# Anyone have the 2019 Vitus Nucleus 24?



## marx68 (Apr 24, 2017)

I have an 7 year old almost 8 (2 months) riding a 20" modded HotRock very well. The HotRock works on these Ohio trails, but he needs a lower gear, better brakes, higher ground clearance and a nice air fork. The roots and rocks here can be brutal. He's currently 48" tall. My guess is that he should grow a couple by mid summer. Kinda of small for his age, but strong and daring. 

Any comments on that Vitus? For $480 it seems like a real good bargain.


----------



## Steve-XtC (Feb 7, 2016)

It looks pretty decent ... they got the cranks right, cassette not freehub etc.

The old snypers were pretty poor tires for the wet uk, I didn’t notice the rim width either which might affect you if you want to swap tires. The newer snyper might be better ..but the ones in 2015 seemed like an afterthought 

The fork I don’t really know but then you never really see a proper back to back like you might for adult forks.

## Information shown
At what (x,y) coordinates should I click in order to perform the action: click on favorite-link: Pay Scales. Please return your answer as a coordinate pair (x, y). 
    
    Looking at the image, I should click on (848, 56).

## Exercise
Continue the forum thread about the Vitus Nucleus 24 from its last post.

## Written response
You modded the hot rock so you can always swap out or upgrade any of the things may have been added to keep the price down, 

Wheels spec seems a bit vague though There are some nice touches like the 9mm QR ... 


The questions I suppose are what would you change and what would it cost vs buying like a trailcraft? 

Bars and stem etc are minor cost if they turn out to be cost cutting additions, brakes and drivechain obviously more if they don’t really work out and wheels the same.

I guess you are back to the classic 24er dilemma (not unique to 24ers but it seems a step where choices expand yet is still an inbetween size)

Get a used frame (or even new) and build it
Buy a $1000 that is what you’d build by choice
Buy a mid range where stuff might or might not work out for you.

I built up ... from frame and forks. I ended up with a super light and capable bike and it was a lot of fun, however it would have been cheaper to buy something like a trailcraft to start with. I got a new but heavily discounted donor bike with RST F1rst air forks but EVERYTHING else was trash (the wheels were actually ok but rim brakes)

I keep the headset until it died but he BB I removed (as soon as I could get the heavy lifting gear  ) 
Over the 24 journey, What were spares ended up as purchase (one way or another) until now I’m using his spares not the other way round.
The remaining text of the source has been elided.